LIST OF TASKS:
• A. In the forum post, what value does the row '01 759 9991 997 -0.360' return instead of 759?
• B. Using the forum post, explain why the writer wants to avoid the replace function when removing non-numeric values from the Amount.
• C. Reproduce the part of the forum post starting at "2) Remove the" and ending at "replace functions ?".

EXCERPT:
┄┄┄┄┄┄┄┄┄┄┄┄┄┄┄┄┄┄┄┄

Still having errors !!!!!!!!!!!!!!!!!!!!

  • I have data that I'm trying to clean and split the string Actual_Extract and get the Type,Code and Amount

    1)

    When I manipulate the ACTUAL_TEXT result I'm still getting the wrong result on some rows. For Example...See below

    '01 759 9991 997 -0.560' Gives the right result = 759 ,it has 3 spaces

    '01 759 9991 997 -0.360' Incomplete just gives a 9 instead of 759 , it has one space

    '01 759 9991 997 -0.160' Incomplete just gives a 9 instead of 759 , it has one space

    '01 759 9991 997 -0.660' Gives the right result = 759,it has 3 spaces

    The spaces are not consistent. They could 1,2,3 etc..Tried replacing the double or more spaces

    with replace(field,Space(2),space(1)) etc..Too many replace statements

    2) Remove the non-numeric Values from the when extracting the Amount. i.e EE,CO,CB etc

    Currently using the replace function. Problem is the non numeric value could be anything

    Is there a way to remove it without using too many replace functions ?

┄┄┄┄┄┄┄┄┄┄┄┄┄┄┄┄┄┄┄┄

RECORDED DATA:
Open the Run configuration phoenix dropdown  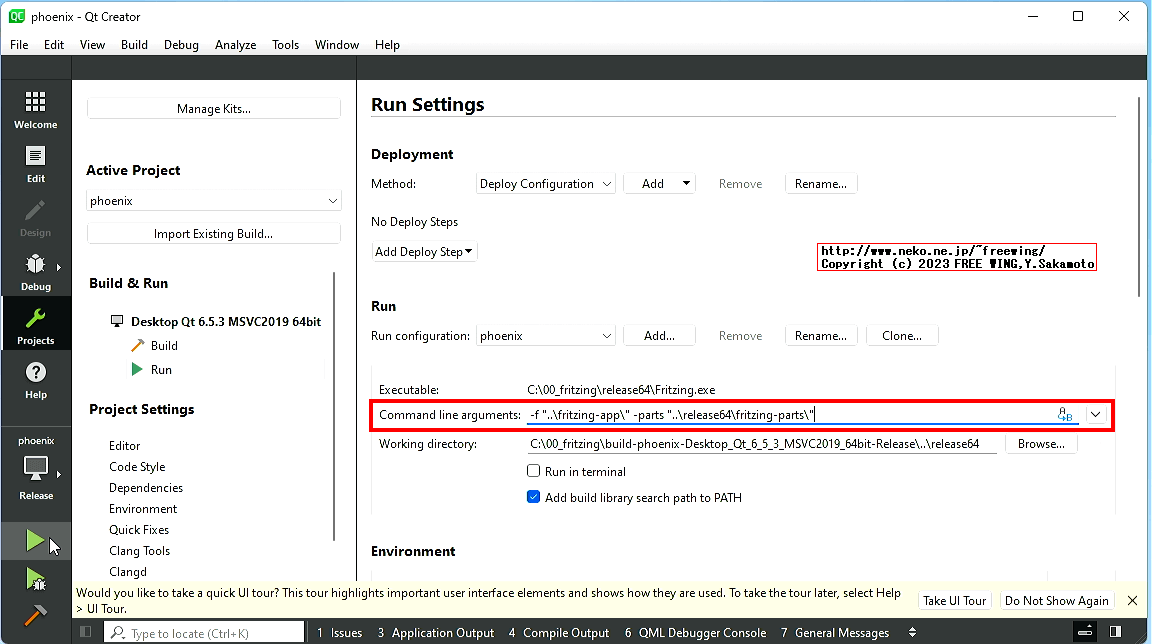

┄┄┄┄┄┄┄┄┄┄┄┄┄┄┄┄┄┄┄┄

EXPECTED RESPONSES:
• A. It returns 9.

• B. The non-numeric value could be anything, such as EE, CO or CB. The writer would therefore need too many replace functions to cover every case.

• C.
2) Remove the non-numeric Values from the when extracting the Amount. i.e EE,CO,CB etc

    Currently using the replace function. Problem is the non numeric value could be anything

    Is there a way to remove it without using too many replace functions ?